» What needs to be done:
Each line below should be quoted exactly, please.

*** Block opens ***

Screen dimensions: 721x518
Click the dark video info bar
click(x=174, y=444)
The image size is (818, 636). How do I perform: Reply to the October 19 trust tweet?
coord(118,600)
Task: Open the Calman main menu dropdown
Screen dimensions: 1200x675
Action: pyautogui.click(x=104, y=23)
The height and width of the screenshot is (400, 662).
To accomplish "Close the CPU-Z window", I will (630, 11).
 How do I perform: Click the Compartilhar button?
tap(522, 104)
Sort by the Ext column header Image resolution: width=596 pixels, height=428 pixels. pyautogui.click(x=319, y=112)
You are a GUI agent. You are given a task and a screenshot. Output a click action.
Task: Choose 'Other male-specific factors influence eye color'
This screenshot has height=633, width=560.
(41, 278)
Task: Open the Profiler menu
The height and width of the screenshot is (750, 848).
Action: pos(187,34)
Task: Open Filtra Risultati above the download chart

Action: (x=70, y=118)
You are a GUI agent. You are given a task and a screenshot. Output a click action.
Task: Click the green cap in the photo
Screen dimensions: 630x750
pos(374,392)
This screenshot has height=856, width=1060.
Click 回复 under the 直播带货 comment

*** Block closes ***

» Exercise answer:
Screen dimensions: 721x518
Click the dark video info bar
click(x=174, y=444)
The image size is (818, 636). How do I perform: Reply to the October 19 trust tweet?
coord(118,600)
Task: Open the Calman main menu dropdown
Screen dimensions: 1200x675
Action: pyautogui.click(x=104, y=23)
The height and width of the screenshot is (400, 662).
To accomplish "Close the CPU-Z window", I will (630, 11).
 How do I perform: Click the Compartilhar button?
tap(522, 104)
Sort by the Ext column header Image resolution: width=596 pixels, height=428 pixels. pyautogui.click(x=319, y=112)
You are a GUI agent. You are given a task and a screenshot. Output a click action.
Task: Choose 'Other male-specific factors influence eye color'
This screenshot has height=633, width=560.
(41, 278)
Task: Open the Profiler menu
The height and width of the screenshot is (750, 848).
Action: pos(187,34)
Task: Open Filtra Risultati above the download chart

Action: (x=70, y=118)
You are a GUI agent. You are given a task and a screenshot. Output a click action.
Task: Click the green cap in the photo
Screen dimensions: 630x750
pos(374,392)
This screenshot has height=856, width=1060.
Click 回复 under the 直播带货 comment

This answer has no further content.